## TASK PROMPT
Output all the data exactly as it appears below.

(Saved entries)
###
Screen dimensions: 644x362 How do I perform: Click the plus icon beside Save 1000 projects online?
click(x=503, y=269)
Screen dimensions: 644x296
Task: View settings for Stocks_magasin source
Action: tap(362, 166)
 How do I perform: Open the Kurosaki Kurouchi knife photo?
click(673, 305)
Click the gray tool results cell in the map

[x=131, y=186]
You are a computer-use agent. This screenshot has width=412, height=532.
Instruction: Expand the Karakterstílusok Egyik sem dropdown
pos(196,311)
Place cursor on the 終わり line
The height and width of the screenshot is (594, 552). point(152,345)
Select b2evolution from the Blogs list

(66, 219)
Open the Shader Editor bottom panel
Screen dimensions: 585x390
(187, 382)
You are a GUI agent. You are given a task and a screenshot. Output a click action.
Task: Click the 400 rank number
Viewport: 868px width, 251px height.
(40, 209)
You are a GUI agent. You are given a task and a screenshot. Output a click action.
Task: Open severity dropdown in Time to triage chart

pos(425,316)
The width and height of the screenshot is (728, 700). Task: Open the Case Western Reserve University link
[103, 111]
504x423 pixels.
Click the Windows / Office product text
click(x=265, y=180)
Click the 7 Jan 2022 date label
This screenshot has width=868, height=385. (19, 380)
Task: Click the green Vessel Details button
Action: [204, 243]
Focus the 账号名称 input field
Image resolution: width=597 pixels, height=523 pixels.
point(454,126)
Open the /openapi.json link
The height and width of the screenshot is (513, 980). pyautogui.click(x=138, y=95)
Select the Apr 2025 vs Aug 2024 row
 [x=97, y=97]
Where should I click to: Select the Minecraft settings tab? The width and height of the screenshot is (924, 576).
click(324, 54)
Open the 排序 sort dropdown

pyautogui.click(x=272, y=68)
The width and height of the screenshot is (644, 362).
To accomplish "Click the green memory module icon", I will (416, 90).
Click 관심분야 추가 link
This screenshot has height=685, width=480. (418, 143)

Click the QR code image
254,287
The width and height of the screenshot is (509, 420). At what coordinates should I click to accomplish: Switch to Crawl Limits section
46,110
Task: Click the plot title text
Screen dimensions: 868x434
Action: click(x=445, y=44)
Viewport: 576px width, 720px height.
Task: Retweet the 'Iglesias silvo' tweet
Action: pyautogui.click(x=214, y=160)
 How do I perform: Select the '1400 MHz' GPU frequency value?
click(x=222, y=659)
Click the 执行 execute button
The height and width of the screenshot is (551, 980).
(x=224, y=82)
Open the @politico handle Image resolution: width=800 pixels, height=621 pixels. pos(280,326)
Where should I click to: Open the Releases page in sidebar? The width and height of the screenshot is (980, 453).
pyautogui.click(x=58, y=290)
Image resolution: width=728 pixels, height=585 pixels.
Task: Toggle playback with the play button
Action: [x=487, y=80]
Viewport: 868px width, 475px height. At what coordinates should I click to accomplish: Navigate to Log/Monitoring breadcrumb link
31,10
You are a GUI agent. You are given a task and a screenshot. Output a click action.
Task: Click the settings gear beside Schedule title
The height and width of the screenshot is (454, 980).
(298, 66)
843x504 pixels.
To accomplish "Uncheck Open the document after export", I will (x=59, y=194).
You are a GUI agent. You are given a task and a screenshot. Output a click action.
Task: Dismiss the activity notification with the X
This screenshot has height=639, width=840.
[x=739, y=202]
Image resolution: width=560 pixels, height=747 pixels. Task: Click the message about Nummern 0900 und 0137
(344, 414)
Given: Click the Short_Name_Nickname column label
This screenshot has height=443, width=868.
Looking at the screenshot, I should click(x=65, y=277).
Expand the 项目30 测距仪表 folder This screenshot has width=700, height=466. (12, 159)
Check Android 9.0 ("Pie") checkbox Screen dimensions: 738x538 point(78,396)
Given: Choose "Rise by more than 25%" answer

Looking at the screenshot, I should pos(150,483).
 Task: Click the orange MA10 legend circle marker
###
## ANSWER TO THIS PROBLEM
Screen dimensions: 644x362 How do I perform: Click the plus icon beside Save 1000 projects online?
click(x=503, y=269)
Screen dimensions: 644x296
Task: View settings for Stocks_magasin source
Action: tap(362, 166)
 How do I perform: Open the Kurosaki Kurouchi knife photo?
click(673, 305)
Click the gray tool results cell in the map

[x=131, y=186]
You are a computer-use agent. This screenshot has width=412, height=532.
Instruction: Expand the Karakterstílusok Egyik sem dropdown
pos(196,311)
Place cursor on the 終わり line
The height and width of the screenshot is (594, 552). point(152,345)
Select b2evolution from the Blogs list

(66, 219)
Open the Shader Editor bottom panel
Screen dimensions: 585x390
(187, 382)
You are a GUI agent. You are given a task and a screenshot. Output a click action.
Task: Click the 400 rank number
Viewport: 868px width, 251px height.
(40, 209)
You are a GUI agent. You are given a task and a screenshot. Output a click action.
Task: Open severity dropdown in Time to triage chart

pos(425,316)
The width and height of the screenshot is (728, 700). Task: Open the Case Western Reserve University link
[103, 111]
504x423 pixels.
Click the Windows / Office product text
click(x=265, y=180)
Click the 7 Jan 2022 date label
This screenshot has width=868, height=385. (19, 380)
Task: Click the green Vessel Details button
Action: [204, 243]
Focus the 账号名称 input field
Image resolution: width=597 pixels, height=523 pixels.
point(454,126)
Open the /openapi.json link
The height and width of the screenshot is (513, 980). pyautogui.click(x=138, y=95)
Select the Apr 2025 vs Aug 2024 row
 [x=97, y=97]
Where should I click to: Select the Minecraft settings tab? The width and height of the screenshot is (924, 576).
click(324, 54)
Open the 排序 sort dropdown

pyautogui.click(x=272, y=68)
The width and height of the screenshot is (644, 362).
To accomplish "Click the green memory module icon", I will (416, 90).
Click 관심분야 추가 link
This screenshot has height=685, width=480. (418, 143)

Click the QR code image
254,287
The width and height of the screenshot is (509, 420). At what coordinates should I click to accomplish: Switch to Crawl Limits section
46,110
Task: Click the plot title text
Screen dimensions: 868x434
Action: click(x=445, y=44)
Viewport: 576px width, 720px height.
Task: Retweet the 'Iglesias silvo' tweet
Action: pyautogui.click(x=214, y=160)
 How do I perform: Select the '1400 MHz' GPU frequency value?
click(x=222, y=659)
Click the 执行 execute button
The height and width of the screenshot is (551, 980).
(x=224, y=82)
Open the @politico handle Image resolution: width=800 pixels, height=621 pixels. pos(280,326)
Where should I click to: Open the Releases page in sidebar? The width and height of the screenshot is (980, 453).
pyautogui.click(x=58, y=290)
Image resolution: width=728 pixels, height=585 pixels.
Task: Toggle playback with the play button
Action: [x=487, y=80]
Viewport: 868px width, 475px height. At what coordinates should I click to accomplish: Navigate to Log/Monitoring breadcrumb link
31,10
You are a GUI agent. You are given a task and a screenshot. Output a click action.
Task: Click the settings gear beside Schedule title
The height and width of the screenshot is (454, 980).
(298, 66)
843x504 pixels.
To accomplish "Uncheck Open the document after export", I will (x=59, y=194).
You are a GUI agent. You are given a task and a screenshot. Output a click action.
Task: Dismiss the activity notification with the X
This screenshot has height=639, width=840.
[x=739, y=202]
Image resolution: width=560 pixels, height=747 pixels. Task: Click the message about Nummern 0900 und 0137
(344, 414)
Given: Click the Short_Name_Nickname column label
This screenshot has height=443, width=868.
Looking at the screenshot, I should click(x=65, y=277).
Expand the 项目30 测距仪表 folder This screenshot has width=700, height=466. (12, 159)
Check Android 9.0 ("Pie") checkbox Screen dimensions: 738x538 point(78,396)
Given: Choose "Rise by more than 25%" answer

Looking at the screenshot, I should pos(150,483).
 Task: Click the orange MA10 legend circle marker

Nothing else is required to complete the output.